* **Task directions**: Across the data below, how many lines have the word "agent" in them? Respond with the number alone.

* **Data for the task**:
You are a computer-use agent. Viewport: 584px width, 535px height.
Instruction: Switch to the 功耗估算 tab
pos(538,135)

...

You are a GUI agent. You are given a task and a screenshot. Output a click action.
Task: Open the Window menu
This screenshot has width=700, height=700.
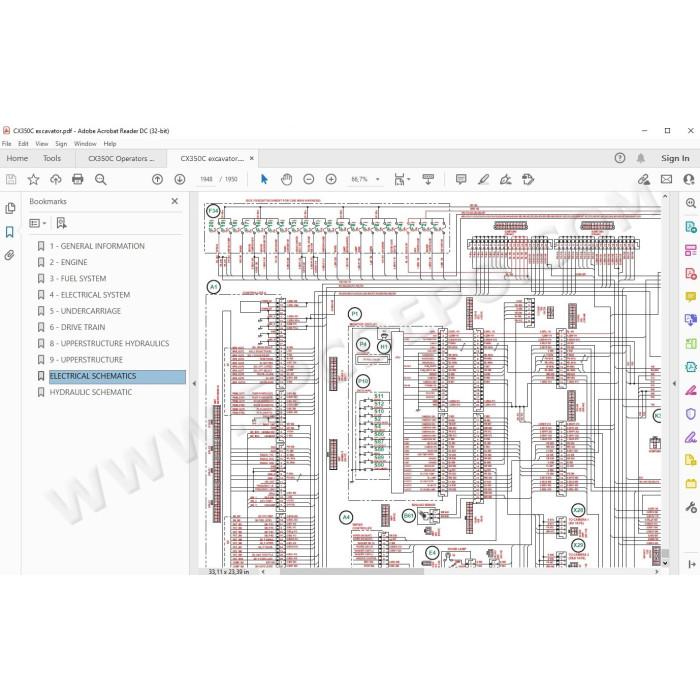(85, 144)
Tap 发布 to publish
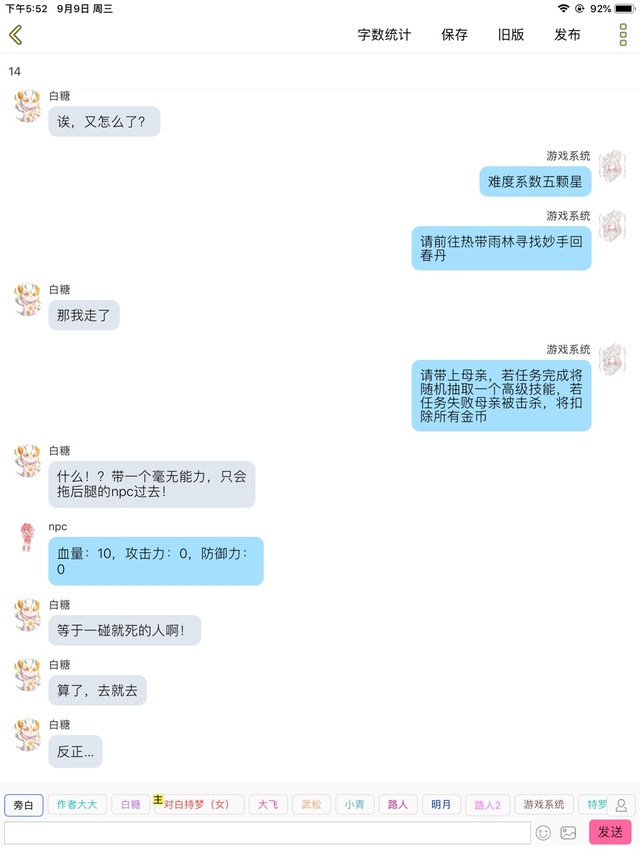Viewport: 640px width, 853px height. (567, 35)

* **Task result**: 2